Today, the textile and clothing industry counts 185,000 companies, mostly SMEs, employing 1.7 million people (6% of EU employment) generating a turnover of EUR 166 billion (3% of EU value added) widely spread across the EU.However, a substantial portion of (mostly lower added value) textiles and clothing consumed in the EU is produced elsewhere in the world, often in Asia, taking advantage of very low labour costs. Disadvantages of this model include long-distance supply chains, poor working conditions in "sweat-shops", and high environmental costs.
The EU textile and clothing industry can reinforce its strategic position as a key sector of the European industrial landscape by responding actively to key social, economic, environmental, technology and policy trends.
The map shows a relative concentration of employment in textile and clothing sector in European regions.
The regions shown in blue (with location quotient above 1,3) can be considered as having an economic specialization in textile and clothing sector and especially high concentrations are above 2,0. The regions shown in yellow have the employment in textile and clothing sector similar to the European average, and the regions in grey show lower than standard concentrations, but can still produce high value added. Yellow colour means the concentration similar to the European average. The regions interested and active in the partnership are shown in orange and red outlined, respectively.
Click to enalrge - Source: Euratex (Eurostat data)

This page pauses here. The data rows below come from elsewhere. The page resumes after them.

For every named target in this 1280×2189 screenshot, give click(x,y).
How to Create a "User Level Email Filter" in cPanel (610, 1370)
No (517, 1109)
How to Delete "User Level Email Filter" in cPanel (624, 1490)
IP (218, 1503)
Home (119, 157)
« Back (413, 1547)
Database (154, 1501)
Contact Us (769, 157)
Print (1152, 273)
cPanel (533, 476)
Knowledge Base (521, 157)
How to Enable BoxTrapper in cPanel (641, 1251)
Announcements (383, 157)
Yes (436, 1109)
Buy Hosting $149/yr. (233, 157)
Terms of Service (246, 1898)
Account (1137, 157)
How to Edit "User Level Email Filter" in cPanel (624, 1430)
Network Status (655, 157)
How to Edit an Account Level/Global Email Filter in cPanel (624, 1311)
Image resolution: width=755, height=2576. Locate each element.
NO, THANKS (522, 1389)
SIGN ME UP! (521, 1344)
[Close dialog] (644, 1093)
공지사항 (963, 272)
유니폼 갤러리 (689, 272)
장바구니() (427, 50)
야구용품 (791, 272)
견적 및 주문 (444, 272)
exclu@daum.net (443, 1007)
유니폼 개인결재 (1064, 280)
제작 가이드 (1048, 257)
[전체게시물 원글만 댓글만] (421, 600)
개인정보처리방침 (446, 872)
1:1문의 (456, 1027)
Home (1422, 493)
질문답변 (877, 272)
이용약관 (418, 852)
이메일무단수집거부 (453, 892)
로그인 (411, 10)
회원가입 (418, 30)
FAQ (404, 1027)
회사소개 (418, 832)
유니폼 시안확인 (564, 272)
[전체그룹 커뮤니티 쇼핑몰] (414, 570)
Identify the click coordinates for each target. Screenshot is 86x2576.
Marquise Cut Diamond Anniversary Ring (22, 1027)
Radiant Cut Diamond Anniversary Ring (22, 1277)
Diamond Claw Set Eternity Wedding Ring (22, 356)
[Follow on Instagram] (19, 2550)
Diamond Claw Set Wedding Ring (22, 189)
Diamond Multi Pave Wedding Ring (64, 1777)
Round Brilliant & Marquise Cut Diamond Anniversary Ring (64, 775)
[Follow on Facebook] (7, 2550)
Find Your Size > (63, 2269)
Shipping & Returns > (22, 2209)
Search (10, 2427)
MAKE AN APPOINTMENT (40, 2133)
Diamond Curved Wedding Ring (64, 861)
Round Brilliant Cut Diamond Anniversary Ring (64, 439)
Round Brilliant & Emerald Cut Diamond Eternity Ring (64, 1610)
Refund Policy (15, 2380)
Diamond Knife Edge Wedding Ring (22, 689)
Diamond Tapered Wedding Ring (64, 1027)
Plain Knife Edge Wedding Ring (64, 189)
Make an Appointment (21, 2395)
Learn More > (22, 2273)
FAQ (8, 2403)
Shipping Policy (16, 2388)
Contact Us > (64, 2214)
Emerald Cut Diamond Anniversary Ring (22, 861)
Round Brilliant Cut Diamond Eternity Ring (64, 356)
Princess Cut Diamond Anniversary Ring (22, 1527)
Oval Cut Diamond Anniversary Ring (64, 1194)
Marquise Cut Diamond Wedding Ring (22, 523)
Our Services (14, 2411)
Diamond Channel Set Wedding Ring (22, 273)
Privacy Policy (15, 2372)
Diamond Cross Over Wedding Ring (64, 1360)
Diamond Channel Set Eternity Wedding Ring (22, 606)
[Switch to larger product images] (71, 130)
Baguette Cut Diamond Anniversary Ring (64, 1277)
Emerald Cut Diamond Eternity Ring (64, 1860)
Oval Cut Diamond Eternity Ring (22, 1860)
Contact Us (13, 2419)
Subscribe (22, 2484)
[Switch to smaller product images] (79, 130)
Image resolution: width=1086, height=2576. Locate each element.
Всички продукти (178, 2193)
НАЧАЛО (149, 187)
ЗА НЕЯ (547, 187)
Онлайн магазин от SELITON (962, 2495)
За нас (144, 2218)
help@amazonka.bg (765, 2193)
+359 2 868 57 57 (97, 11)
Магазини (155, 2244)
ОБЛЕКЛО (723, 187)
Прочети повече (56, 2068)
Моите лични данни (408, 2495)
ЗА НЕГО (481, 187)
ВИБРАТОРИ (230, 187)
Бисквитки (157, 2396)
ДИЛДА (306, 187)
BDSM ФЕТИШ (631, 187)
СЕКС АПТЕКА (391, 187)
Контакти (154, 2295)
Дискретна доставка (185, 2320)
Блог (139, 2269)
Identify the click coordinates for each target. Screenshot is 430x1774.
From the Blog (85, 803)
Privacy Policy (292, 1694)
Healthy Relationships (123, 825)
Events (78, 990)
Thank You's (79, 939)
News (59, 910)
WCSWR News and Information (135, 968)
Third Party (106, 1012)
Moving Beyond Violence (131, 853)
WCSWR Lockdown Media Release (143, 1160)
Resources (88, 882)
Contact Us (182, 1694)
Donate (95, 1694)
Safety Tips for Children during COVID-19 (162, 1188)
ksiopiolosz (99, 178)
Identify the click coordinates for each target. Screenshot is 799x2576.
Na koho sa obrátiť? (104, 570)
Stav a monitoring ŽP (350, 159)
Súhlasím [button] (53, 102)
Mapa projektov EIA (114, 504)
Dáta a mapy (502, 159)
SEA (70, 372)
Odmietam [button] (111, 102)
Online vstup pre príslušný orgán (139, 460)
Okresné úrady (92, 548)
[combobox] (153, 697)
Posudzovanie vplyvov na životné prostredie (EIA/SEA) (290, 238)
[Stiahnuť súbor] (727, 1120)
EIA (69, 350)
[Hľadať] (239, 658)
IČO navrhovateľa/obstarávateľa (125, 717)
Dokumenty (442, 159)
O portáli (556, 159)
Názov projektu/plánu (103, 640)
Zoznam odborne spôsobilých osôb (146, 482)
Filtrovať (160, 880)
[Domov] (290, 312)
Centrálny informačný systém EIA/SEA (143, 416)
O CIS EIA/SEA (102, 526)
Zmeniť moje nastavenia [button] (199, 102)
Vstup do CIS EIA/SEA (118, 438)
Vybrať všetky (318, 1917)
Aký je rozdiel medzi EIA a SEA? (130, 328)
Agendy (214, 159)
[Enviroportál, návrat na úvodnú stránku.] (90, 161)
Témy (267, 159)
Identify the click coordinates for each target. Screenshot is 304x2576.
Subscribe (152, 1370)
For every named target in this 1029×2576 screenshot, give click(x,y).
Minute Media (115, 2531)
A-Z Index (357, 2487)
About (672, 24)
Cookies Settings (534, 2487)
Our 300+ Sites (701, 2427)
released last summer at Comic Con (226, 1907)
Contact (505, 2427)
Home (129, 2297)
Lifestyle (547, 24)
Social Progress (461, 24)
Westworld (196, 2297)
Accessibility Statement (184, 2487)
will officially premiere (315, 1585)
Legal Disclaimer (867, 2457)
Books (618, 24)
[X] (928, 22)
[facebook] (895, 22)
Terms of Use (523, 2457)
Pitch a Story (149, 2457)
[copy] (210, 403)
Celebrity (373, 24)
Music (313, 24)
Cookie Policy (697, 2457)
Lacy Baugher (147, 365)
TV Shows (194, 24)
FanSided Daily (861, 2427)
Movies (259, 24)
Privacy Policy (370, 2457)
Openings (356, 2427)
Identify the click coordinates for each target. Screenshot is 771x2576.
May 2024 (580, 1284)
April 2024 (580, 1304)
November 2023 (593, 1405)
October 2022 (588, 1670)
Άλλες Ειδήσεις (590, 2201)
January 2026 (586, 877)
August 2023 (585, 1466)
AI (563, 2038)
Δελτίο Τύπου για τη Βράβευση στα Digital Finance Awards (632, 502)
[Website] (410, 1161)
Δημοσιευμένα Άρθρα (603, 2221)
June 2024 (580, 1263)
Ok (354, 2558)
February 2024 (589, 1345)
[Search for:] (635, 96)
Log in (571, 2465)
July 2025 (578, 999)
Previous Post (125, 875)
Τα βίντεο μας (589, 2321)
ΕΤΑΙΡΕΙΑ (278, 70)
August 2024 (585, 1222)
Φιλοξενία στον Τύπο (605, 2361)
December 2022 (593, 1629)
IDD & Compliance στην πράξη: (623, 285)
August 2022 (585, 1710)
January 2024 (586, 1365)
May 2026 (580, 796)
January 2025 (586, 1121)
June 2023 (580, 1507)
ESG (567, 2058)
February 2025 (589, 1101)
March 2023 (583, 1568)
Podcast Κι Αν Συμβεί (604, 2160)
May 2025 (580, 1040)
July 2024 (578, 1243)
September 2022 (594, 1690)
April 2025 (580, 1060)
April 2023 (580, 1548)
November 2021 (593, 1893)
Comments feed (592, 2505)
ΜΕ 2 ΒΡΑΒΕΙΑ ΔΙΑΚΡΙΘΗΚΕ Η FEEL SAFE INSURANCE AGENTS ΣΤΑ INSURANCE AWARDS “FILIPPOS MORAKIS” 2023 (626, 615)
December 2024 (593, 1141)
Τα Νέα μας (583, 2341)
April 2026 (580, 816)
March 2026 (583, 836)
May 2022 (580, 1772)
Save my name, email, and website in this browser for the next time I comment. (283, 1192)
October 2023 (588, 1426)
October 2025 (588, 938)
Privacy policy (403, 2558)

Industrial modernisation of the textile and clothing production based in the EU would offer opportunities to address these issues. Advanced manufacturing technologies offer the possibility to develop production systems which are cleaner, less labour and resource intensive and more circular (where the production and consumption system is designed to cycle resources, reducing waste and dependence upon raw materials).
EU based production would also offset the risks and costs associated with long-distance supply chains and offers the opportunity of short delivery times, thereby providing enhanced possibilities for on-demand and customised production. The integration of ICT and big data analysis in business processes also make it possible to enhance consumer involvement, co-design, personalisation and servicisation of textile products.
Therefore the mission of the RegioTex initiative is to bring together stakeholders from the textile, clothing and related industries, their research, technology and education providers as well as public authorities and agencies in a joint effort to develop and implement strategies that will facilitate and accelerate the emerging industrial renewal in traditional manufacturing regions across Europe. The goal is to strengthen the regional innovation capacities, to facilitate investment in open innovation infrastructures or new technologies by SME’s and to establish effective European collaboration between regional actors.
Looking at the share of the partner and observer regions in the general employment in the textile and clothing sector, they constitute 28% of employment in the textile industry and 23% in clothing (see the graph below), which makes the partnership an important player in the modernisation of the sector in Europe.